Listed entries:
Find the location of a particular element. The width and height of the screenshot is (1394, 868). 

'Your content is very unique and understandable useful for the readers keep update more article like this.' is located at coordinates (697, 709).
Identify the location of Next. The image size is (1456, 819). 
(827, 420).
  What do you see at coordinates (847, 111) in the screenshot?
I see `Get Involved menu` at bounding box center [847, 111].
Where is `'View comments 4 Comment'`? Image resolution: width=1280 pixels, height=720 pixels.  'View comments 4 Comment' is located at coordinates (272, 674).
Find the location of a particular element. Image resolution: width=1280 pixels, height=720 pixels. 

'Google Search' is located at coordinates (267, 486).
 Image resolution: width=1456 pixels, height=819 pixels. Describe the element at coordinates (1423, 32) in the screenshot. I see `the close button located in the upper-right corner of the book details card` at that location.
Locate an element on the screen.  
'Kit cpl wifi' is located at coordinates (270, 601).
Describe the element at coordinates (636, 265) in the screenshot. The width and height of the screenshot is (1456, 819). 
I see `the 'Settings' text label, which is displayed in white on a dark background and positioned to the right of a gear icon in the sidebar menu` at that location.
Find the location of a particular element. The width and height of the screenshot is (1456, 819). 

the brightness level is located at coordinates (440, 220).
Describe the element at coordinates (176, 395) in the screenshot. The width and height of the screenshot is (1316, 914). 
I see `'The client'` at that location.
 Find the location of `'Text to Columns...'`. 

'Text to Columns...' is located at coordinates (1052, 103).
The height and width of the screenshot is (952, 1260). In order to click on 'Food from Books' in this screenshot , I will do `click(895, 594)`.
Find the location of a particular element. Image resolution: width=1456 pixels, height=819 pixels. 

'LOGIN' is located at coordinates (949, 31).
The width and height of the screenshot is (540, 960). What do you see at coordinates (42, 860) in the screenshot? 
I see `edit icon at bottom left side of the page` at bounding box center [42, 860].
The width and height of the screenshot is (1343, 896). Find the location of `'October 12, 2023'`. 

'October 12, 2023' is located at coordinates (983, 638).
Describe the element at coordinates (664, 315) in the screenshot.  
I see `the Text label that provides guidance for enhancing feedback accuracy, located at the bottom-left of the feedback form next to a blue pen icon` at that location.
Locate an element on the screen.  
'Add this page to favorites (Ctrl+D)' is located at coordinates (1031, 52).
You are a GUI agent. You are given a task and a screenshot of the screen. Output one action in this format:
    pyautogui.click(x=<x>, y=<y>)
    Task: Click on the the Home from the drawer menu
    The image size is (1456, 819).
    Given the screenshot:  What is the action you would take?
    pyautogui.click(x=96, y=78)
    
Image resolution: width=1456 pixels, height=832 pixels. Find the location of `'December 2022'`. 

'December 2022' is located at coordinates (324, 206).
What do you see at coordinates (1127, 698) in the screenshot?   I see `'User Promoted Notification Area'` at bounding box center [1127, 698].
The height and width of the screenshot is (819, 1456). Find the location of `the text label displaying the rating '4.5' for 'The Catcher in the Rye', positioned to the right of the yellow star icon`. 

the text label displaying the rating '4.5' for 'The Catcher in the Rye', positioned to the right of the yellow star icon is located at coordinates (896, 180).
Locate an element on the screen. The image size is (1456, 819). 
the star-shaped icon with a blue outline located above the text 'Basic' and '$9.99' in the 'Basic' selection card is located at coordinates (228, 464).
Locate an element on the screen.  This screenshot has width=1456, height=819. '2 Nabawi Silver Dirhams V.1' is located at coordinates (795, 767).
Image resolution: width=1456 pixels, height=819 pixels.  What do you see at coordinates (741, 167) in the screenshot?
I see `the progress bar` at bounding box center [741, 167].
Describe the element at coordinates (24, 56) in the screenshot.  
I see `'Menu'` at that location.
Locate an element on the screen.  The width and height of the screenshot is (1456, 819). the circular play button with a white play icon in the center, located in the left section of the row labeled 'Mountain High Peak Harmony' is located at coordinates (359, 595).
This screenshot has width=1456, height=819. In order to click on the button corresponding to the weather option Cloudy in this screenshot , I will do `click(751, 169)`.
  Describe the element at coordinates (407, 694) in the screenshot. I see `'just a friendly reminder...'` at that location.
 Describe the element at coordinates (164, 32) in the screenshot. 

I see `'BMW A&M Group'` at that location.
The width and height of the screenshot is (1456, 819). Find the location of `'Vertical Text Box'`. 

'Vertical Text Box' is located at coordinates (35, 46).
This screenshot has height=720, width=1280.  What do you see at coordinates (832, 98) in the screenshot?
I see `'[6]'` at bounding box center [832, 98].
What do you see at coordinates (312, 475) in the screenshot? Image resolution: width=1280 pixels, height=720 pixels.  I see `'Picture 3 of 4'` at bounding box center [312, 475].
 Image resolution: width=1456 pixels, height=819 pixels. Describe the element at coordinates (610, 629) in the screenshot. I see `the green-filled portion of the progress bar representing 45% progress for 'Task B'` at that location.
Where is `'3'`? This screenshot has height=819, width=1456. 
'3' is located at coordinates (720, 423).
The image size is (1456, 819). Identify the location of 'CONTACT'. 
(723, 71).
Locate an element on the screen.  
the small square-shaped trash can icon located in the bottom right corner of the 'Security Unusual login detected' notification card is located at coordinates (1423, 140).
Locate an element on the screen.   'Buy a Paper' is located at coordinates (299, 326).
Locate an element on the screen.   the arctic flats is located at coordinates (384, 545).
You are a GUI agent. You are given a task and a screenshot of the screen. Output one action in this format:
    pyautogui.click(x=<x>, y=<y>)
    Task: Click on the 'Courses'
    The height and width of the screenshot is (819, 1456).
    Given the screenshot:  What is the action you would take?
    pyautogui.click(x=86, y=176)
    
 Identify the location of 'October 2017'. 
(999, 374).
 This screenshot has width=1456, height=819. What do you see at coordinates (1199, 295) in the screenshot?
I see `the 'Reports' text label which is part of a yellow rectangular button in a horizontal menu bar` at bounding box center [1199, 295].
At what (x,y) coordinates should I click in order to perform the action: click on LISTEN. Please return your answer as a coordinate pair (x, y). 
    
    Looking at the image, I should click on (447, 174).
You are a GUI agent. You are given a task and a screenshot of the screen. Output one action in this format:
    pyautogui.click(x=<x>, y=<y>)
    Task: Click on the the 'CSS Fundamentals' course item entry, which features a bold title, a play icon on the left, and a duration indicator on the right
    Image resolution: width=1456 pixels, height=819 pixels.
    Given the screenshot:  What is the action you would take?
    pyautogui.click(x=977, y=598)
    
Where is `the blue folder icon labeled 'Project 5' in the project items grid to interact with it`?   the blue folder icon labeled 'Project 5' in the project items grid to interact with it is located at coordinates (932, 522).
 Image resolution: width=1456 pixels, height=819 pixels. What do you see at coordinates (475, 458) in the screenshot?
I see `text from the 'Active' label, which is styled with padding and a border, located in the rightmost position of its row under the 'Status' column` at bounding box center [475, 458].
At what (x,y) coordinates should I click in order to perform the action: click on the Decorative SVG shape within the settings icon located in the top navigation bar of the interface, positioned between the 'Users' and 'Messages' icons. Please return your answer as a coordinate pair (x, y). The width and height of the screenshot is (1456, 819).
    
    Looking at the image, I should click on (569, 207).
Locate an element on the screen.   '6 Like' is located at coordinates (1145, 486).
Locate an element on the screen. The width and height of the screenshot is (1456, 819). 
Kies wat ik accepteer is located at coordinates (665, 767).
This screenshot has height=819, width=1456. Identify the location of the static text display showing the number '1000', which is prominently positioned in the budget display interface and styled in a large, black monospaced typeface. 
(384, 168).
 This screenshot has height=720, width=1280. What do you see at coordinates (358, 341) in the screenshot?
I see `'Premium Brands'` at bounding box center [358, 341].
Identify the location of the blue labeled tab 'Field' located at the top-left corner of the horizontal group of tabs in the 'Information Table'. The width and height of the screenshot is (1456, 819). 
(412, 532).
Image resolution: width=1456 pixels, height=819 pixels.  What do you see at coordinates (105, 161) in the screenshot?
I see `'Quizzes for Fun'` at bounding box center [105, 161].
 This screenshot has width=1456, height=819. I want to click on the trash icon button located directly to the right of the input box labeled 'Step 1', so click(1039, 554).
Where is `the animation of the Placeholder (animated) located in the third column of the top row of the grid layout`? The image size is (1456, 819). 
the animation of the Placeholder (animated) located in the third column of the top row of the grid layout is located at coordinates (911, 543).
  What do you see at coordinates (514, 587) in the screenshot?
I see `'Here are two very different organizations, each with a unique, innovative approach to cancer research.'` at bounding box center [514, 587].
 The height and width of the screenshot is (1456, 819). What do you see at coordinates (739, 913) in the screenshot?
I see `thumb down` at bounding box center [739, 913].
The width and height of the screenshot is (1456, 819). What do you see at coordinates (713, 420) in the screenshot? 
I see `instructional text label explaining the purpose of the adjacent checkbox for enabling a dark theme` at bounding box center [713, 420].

Given problem:
Retype the lines in the records above verbatim, starting at the line that contains "Locate an element on the screen. The width" and ending at the line that contains "Kies wat ik".

Solution to this problem:
Locate an element on the screen. The width and height of the screenshot is (1456, 819). 
Kies wat ik accepteer is located at coordinates (665, 767).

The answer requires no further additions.